Hercules is a 1983 Italian-American science fantasy adventure film written and directed by Luigi Cozzi and starring Lou Ferrigno. The film is based on Greek mythology and follows the exploits of Hercules. Ferrigno repeated his role in the 1985 sequel, The Adventures of Hercules.

Plot
The film is a retelling of the story of Hercules (Lou Ferrigno) battling the wizard King Minos (William Berger), who uses "science" in an attempt to take over the world. Hercules must stop him and rescue his princess love in the process.

Cast

Additional Cast
Giovanni Cianfriglia
Mindi Miller

Production
Variety announced in 1982 that actor Lou Ferrigno would play the title role in Hercules and budgeted the film at $6 million. The film was based on a screenplay by Ricardo Ghione. Principal photography was scheduled to begin May 1982 in Rome, Italy while The Hollywood Reporter named Claudio Fragasso as screenwriter, and Ennio Morricone as music composer and conductor. Neither Mattei, Fragasso, or Morricone appear in onscreen credits. The Hollywood Reporter later stated that principal photography began on August 1982 in Italy under the direction of writer/director Luigi Cozzi, who previously worked on a low-budget space opera Starcrash (1978).

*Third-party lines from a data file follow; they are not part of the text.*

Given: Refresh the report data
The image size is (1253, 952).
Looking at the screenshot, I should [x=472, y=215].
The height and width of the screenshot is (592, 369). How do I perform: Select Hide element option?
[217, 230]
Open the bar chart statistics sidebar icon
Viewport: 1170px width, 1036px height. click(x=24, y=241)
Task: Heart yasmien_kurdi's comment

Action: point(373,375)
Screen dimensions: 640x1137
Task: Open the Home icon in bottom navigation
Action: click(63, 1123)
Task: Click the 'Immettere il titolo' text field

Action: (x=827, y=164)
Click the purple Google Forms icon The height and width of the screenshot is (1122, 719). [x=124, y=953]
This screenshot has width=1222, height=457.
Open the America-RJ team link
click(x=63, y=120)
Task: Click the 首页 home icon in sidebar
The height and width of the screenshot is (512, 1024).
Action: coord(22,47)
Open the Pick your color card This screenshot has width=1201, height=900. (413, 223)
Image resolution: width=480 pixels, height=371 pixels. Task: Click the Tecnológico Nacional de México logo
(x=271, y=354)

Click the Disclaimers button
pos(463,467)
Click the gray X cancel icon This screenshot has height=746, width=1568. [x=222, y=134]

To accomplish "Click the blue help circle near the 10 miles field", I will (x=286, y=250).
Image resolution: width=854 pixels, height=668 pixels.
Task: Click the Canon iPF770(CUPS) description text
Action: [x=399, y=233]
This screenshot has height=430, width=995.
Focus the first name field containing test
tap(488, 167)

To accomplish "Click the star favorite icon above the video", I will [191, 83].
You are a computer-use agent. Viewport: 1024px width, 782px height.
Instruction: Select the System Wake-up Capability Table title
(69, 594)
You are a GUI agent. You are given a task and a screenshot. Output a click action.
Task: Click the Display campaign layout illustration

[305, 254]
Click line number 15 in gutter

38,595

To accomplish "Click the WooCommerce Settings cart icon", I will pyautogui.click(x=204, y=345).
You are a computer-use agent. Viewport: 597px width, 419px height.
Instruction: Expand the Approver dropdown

Hercules tries to merge two contradictory genres — peplum and science fiction. It features two sword-and-sandal veterans — Brad Harris and Gianni Garko — cast in supporting roles. Film historian Gary Allen Smith noted that the movie contradicts Greek mythology, as the titular character is an orphaned son of the king of Thebes. The mythological Twelve Labours of Hercules are hardly ever displayed in the film, notably when Hercules is cleaning the Augean stables. The film's science-based features include mechanical monsters and robots, and the screenplay itself is inspired by Star Wars, The Colossus of Rhodes, and Atlantis, the Lost Continent. According to Andrew Adler of The Courier-Journal the film was influenced by epic cinema but is "so haphazardly structured it could have been shot in a week". Lawrence Van Gelder classified Hercules as an action movie.

Filmed back-to-back with The Seven Magnificent Gladiators in Italy in 1982. The Seven Magnificent Gladiators was filmed first, followed by the shooting of Hercules, which began on 12 July 1982. The filming was supposed to start earlier, as Roger Ebert noted in his article from May 1982, but was postponed for several weeks when "difficulties with the special effects" occurred. Lou Ferrigno underwent sword training before the production began. Before he left to work in Italy, he also went through torturous physical trainings in order to build the perfect musculature, assisted by Joe Weider. He later admitted he was in the best condition of his entire life when the shooting occurred.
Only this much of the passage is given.